* _Task description_: Output every entry below exactly as it is written.

======

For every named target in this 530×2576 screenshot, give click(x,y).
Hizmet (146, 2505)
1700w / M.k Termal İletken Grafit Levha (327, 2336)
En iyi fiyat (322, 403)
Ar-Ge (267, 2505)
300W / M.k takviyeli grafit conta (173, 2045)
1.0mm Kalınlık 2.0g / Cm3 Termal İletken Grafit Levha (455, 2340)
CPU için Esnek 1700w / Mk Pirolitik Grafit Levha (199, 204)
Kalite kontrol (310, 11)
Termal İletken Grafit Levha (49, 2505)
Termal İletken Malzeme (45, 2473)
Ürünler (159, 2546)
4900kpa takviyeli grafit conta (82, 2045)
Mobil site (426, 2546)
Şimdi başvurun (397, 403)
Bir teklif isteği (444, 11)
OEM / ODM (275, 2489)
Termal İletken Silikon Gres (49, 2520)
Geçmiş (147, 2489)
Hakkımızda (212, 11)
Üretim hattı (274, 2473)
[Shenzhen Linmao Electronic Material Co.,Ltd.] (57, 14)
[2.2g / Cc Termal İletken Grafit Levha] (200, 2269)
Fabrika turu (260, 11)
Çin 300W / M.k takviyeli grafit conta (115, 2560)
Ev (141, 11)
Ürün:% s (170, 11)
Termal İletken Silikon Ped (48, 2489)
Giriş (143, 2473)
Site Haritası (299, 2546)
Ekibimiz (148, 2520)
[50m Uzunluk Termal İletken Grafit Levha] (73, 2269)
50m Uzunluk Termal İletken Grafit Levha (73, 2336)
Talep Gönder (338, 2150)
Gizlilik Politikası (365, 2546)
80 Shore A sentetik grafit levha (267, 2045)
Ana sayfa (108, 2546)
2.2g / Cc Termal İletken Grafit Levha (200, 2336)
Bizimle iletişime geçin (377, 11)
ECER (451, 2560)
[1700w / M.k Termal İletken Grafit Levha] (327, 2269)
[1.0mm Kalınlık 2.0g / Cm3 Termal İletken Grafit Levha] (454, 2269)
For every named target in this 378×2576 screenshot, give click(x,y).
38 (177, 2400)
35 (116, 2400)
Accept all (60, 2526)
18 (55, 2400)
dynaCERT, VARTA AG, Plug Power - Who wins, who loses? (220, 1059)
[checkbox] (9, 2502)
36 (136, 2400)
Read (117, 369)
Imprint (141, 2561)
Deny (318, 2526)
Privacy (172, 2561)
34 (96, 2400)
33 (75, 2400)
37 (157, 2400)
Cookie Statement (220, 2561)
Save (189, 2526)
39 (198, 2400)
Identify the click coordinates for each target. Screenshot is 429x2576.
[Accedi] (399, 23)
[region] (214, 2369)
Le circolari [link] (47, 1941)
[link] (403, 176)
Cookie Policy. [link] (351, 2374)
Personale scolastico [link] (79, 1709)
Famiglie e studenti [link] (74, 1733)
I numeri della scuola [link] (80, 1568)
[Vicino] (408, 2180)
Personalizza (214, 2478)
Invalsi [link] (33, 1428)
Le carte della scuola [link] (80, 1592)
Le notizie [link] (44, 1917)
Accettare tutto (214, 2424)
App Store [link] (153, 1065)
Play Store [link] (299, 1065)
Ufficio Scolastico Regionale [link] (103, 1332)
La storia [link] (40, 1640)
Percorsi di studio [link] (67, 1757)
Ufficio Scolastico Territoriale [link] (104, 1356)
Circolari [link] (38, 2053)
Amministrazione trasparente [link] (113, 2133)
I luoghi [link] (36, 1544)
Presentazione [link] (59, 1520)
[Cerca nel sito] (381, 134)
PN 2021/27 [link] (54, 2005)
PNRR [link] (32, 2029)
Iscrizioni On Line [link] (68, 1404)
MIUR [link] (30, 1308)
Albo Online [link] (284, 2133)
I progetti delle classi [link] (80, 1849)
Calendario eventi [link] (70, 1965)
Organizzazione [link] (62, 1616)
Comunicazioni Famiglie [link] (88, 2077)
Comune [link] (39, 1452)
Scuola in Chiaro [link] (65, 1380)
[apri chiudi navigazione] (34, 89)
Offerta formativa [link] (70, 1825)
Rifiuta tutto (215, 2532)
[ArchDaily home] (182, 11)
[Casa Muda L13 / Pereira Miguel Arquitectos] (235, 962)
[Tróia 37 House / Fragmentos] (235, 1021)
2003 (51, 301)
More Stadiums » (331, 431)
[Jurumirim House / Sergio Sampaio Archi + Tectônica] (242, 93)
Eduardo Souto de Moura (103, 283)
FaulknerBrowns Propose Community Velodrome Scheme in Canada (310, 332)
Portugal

======

* _Solution to this problem_:
For every named target in this 530×2576 screenshot, give click(x,y).
Hizmet (146, 2505)
1700w / M.k Termal İletken Grafit Levha (327, 2336)
En iyi fiyat (322, 403)
Ar-Ge (267, 2505)
300W / M.k takviyeli grafit conta (173, 2045)
1.0mm Kalınlık 2.0g / Cm3 Termal İletken Grafit Levha (455, 2340)
CPU için Esnek 1700w / Mk Pirolitik Grafit Levha (199, 204)
Kalite kontrol (310, 11)
Termal İletken Grafit Levha (49, 2505)
Termal İletken Malzeme (45, 2473)
Ürünler (159, 2546)
4900kpa takviyeli grafit conta (82, 2045)
Mobil site (426, 2546)
Şimdi başvurun (397, 403)
Bir teklif isteği (444, 11)
OEM / ODM (275, 2489)
Termal İletken Silikon Gres (49, 2520)
Geçmiş (147, 2489)
Hakkımızda (212, 11)
Üretim hattı (274, 2473)
[Shenzhen Linmao Electronic Material Co.,Ltd.] (57, 14)
[2.2g / Cc Termal İletken Grafit Levha] (200, 2269)
Fabrika turu (260, 11)
Çin 300W / M.k takviyeli grafit conta (115, 2560)
Ev (141, 11)
Ürün:% s (170, 11)
Termal İletken Silikon Ped (48, 2489)
Giriş (143, 2473)
Site Haritası (299, 2546)
Ekibimiz (148, 2520)
[50m Uzunluk Termal İletken Grafit Levha] (73, 2269)
50m Uzunluk Termal İletken Grafit Levha (73, 2336)
Talep Gönder (338, 2150)
Gizlilik Politikası (365, 2546)
80 Shore A sentetik grafit levha (267, 2045)
Ana sayfa (108, 2546)
2.2g / Cc Termal İletken Grafit Levha (200, 2336)
Bizimle iletişime geçin (377, 11)
ECER (451, 2560)
[1700w / M.k Termal İletken Grafit Levha] (327, 2269)
[1.0mm Kalınlık 2.0g / Cm3 Termal İletken Grafit Levha] (454, 2269)
For every named target in this 378×2576 screenshot, give click(x,y).
38 (177, 2400)
35 (116, 2400)
Accept all (60, 2526)
18 (55, 2400)
dynaCERT, VARTA AG, Plug Power - Who wins, who loses? (220, 1059)
[checkbox] (9, 2502)
36 (136, 2400)
Read (117, 369)
Imprint (141, 2561)
Deny (318, 2526)
Privacy (172, 2561)
34 (96, 2400)
33 (75, 2400)
37 (157, 2400)
Cookie Statement (220, 2561)
Save (189, 2526)
39 (198, 2400)
Identify the click coordinates for each target. Screenshot is 429x2576.
[Accedi] (399, 23)
[region] (214, 2369)
Le circolari [link] (47, 1941)
[link] (403, 176)
Cookie Policy. [link] (351, 2374)
Personale scolastico [link] (79, 1709)
Famiglie e studenti [link] (74, 1733)
I numeri della scuola [link] (80, 1568)
[Vicino] (408, 2180)
Personalizza (214, 2478)
Invalsi [link] (33, 1428)
Le carte della scuola [link] (80, 1592)
Le notizie [link] (44, 1917)
Accettare tutto (214, 2424)
App Store [link] (153, 1065)
Play Store [link] (299, 1065)
Ufficio Scolastico Regionale [link] (103, 1332)
La storia [link] (40, 1640)
Percorsi di studio [link] (67, 1757)
Ufficio Scolastico Territoriale [link] (104, 1356)
Circolari [link] (38, 2053)
Amministrazione trasparente [link] (113, 2133)
I luoghi [link] (36, 1544)
Presentazione [link] (59, 1520)
[Cerca nel sito] (381, 134)
PN 2021/27 [link] (54, 2005)
PNRR [link] (32, 2029)
Iscrizioni On Line [link] (68, 1404)
MIUR [link] (30, 1308)
Albo Online [link] (284, 2133)
I progetti delle classi [link] (80, 1849)
Calendario eventi [link] (70, 1965)
Organizzazione [link] (62, 1616)
Comunicazioni Famiglie [link] (88, 2077)
Comune [link] (39, 1452)
Scuola in Chiaro [link] (65, 1380)
[apri chiudi navigazione] (34, 89)
Offerta formativa [link] (70, 1825)
Rifiuta tutto (215, 2532)
[ArchDaily home] (182, 11)
[Casa Muda L13 / Pereira Miguel Arquitectos] (235, 962)
[Tróia 37 House / Fragmentos] (235, 1021)
2003 (51, 301)
More Stadiums » (331, 431)
[Jurumirim House / Sergio Sampaio Archi + Tectônica] (242, 93)
Eduardo Souto de Moura (103, 283)
FaulknerBrowns Propose Community Velodrome Scheme in Canada (310, 332)
Portugal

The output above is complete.